● **Objetivo**: Reescreva os dados a partir da linha que contém "Given: Switch to כתב הכמויות של החוזה tab" até o final, incluindo essa linha. Troque "Thierry" por "Lucien", mantenha todo o resto igual e deixe as imagens de fora da resposta.

################

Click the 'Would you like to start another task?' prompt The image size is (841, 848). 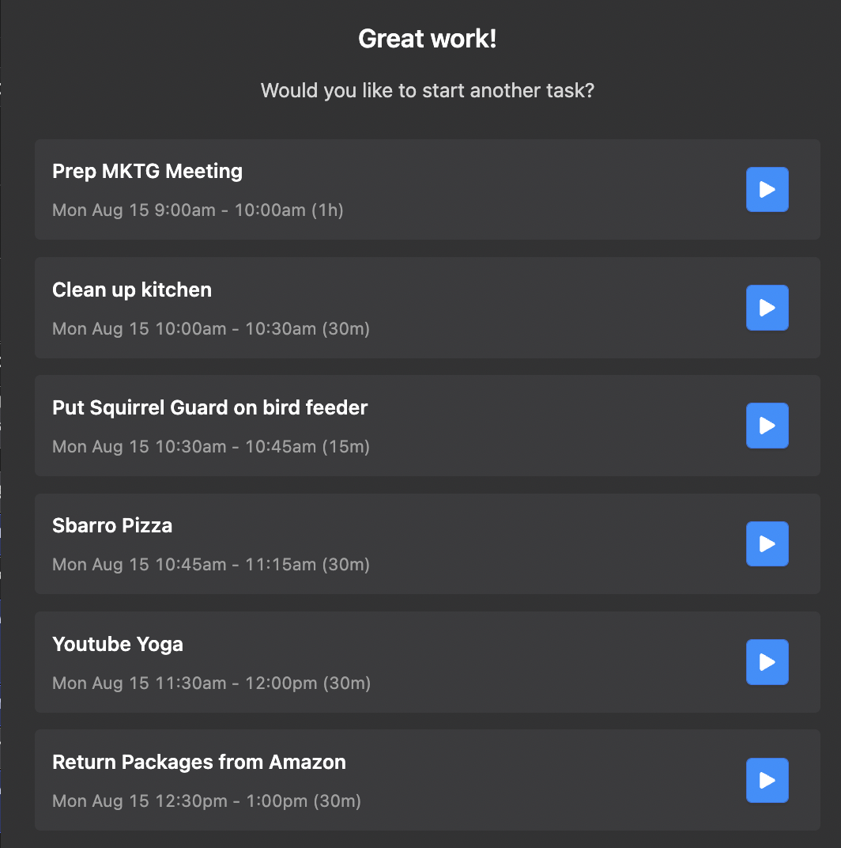(x=428, y=90)
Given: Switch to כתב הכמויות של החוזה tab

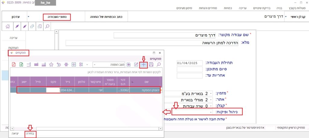Looking at the screenshot, I should (x=105, y=17).
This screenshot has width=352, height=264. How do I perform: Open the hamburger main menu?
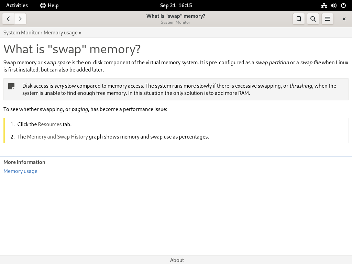tap(328, 19)
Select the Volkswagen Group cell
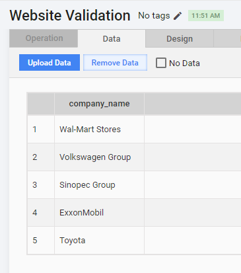The image size is (241, 273). 99,157
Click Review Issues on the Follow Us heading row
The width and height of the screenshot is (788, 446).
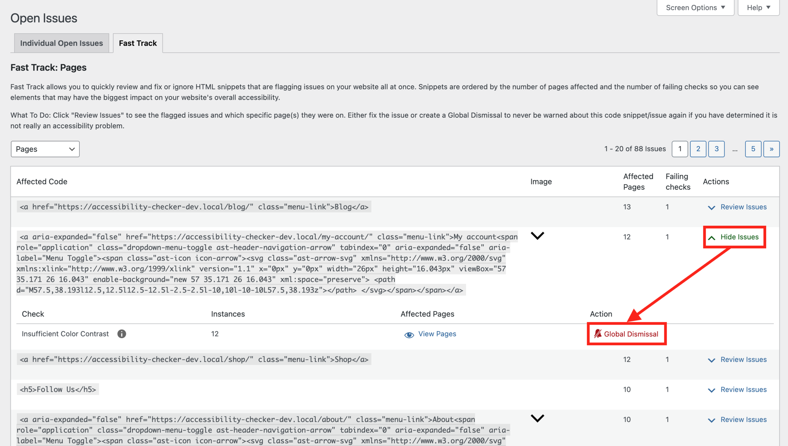click(743, 389)
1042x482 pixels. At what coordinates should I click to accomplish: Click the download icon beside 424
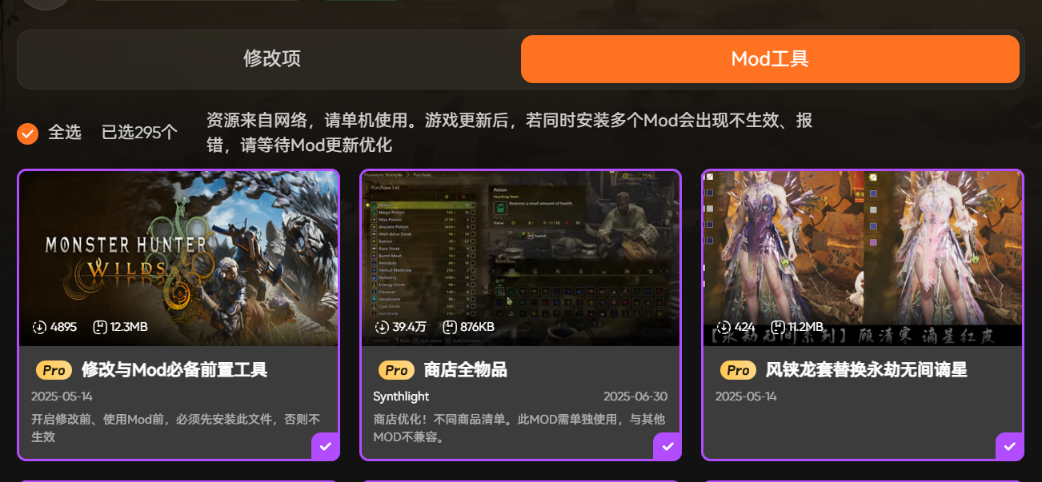(723, 327)

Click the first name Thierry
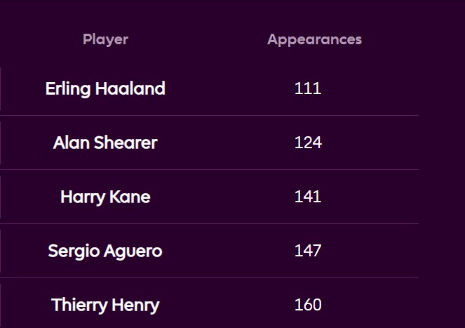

################

● **Resultado do exercício**:
Given: Switch to כתב הכמויות של החוזה tab

Looking at the screenshot, I should (x=105, y=17).
This screenshot has width=352, height=264. How do I perform: Open the hamburger main menu?
tap(328, 19)
Select the Volkswagen Group cell
The image size is (241, 273). 99,157
Click Review Issues on the Follow Us heading row
The width and height of the screenshot is (788, 446).
click(743, 389)
1042x482 pixels. At what coordinates should I click to accomplish: Click the download icon beside 424
(723, 327)

Click the first name Lucien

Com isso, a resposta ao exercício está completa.